Despite its tarnished image, coal retains many advantages over other forms of energy. It remains the cheapest and most abundant fuel on earth, often can be mined locally, is not controlled by a cartel like OPEC and is not as expensive to extract or put to use as nuclear, natural gas, wind power, solar and other ways of producing electricity.

“No other energy source can currently match the black fuel when it comes to cost, scale and reliability,” Mr. Bryce said. But coal also is the biggest source worldwide of carbon dioxide emissions, the leading greenhouse gas contributing to global warming.

“Given coal’s pivotal role in providing electricity to poor and wealthy countries alike, it is highly unlikely that global carbon dioxide emissions will fall anytime soon,” he said, suggesting the global efforts should be focused on using coal more efficiently rather than eliminating its use.

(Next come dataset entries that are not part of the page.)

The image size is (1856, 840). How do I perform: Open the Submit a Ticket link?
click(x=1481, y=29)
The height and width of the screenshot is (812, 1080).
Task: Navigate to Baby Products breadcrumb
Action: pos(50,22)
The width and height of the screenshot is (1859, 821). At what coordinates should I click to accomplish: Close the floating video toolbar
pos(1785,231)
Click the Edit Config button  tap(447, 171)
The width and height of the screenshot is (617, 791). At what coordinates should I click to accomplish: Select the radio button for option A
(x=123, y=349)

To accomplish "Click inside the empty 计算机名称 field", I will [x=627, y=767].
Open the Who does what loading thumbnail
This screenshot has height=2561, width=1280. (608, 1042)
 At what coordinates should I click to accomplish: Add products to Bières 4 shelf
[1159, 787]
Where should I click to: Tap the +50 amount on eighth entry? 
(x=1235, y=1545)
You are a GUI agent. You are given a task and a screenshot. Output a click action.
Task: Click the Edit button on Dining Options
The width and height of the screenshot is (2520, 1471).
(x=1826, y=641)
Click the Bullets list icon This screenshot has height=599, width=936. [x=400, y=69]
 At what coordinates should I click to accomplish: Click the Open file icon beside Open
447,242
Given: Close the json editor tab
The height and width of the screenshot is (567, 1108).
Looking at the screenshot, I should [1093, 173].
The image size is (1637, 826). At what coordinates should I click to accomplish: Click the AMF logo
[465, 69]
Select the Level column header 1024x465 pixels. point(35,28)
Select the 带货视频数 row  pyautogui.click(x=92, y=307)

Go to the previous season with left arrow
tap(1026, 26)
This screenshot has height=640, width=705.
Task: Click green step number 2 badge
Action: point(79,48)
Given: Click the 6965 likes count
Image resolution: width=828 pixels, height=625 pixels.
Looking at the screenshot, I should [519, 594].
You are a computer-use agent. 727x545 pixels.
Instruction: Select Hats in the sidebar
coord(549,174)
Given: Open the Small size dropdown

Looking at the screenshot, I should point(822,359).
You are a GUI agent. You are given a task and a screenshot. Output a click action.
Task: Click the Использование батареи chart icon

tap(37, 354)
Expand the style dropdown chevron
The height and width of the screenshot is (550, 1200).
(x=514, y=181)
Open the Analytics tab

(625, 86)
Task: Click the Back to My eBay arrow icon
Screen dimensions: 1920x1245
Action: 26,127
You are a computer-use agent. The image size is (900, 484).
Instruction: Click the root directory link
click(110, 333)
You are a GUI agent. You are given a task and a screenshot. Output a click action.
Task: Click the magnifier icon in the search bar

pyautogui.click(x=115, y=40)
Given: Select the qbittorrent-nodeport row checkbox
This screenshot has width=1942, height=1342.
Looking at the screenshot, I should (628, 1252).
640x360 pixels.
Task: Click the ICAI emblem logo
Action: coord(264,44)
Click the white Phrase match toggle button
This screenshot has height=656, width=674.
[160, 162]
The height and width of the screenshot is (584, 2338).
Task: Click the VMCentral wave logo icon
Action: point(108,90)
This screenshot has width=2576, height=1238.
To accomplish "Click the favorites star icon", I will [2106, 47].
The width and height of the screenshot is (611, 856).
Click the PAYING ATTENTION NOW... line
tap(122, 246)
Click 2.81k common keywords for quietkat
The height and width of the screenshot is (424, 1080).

Environmental Protection Agency chief Gina McCarthy defended the administration’s bid to curb coal-fired carbon emissions in the U.S. private sector while the rest of the world is increasing them.

“We know a global problem needs a global solution. Although we can’t act for other nations, when the United States of America leads, other nations follow. We set the bar for solutions. We set the pace for progress,” she told Resources for the Future recently.

Ms. McCarthy said she hopes U.S. utilities, in switching out of coal to natural gas and other less carbon-intensive fuels, will use the opportunity to innovate and repeat the success of U.S. businesses years ago in finding safe substitutes for chemicals that once threatened the ozone layer.

China is driving global demand for coal and is the biggest market for coal worldwide, despite Beijing’s pledge to curb greenhouse gases. China brought electricity and an improved life to hundreds of millions of people in recent decades by deploying its abundant coal resources, but it has paid a price as the coal plants have generated a thick haze of sulfur dioxide emissions in its cities.

While China, India and other emerging nations have been the fastest-growing consumers of coal, developed countries ranging from Poland and Germany to Japan and South Korea also have been turning to coal either to wean themselves off dependence on energy imports or as a replacement for idled nuclear power plants.

Coal currently produces 40 percent of the world’s electricity, and demand for coal is expected to continue growing briskly by 37 percent through 2040, according to the International Energy Agency.

Despite efforts by environmentalists to stigmatize the use of coal, many energy experts say it has played a heroic role in lifting millions of people out of poverty in the emerging world.

“The importance of coal in the global energy mix is now the highest since 1971. It remains the backbone of electricity generation and has been the fuel underpinning the rapid industrialization of emerging economies, helping to raise living standards and lift hundreds of millions of people out of poverty,” said Fatih Birol, chief economist at the IEA.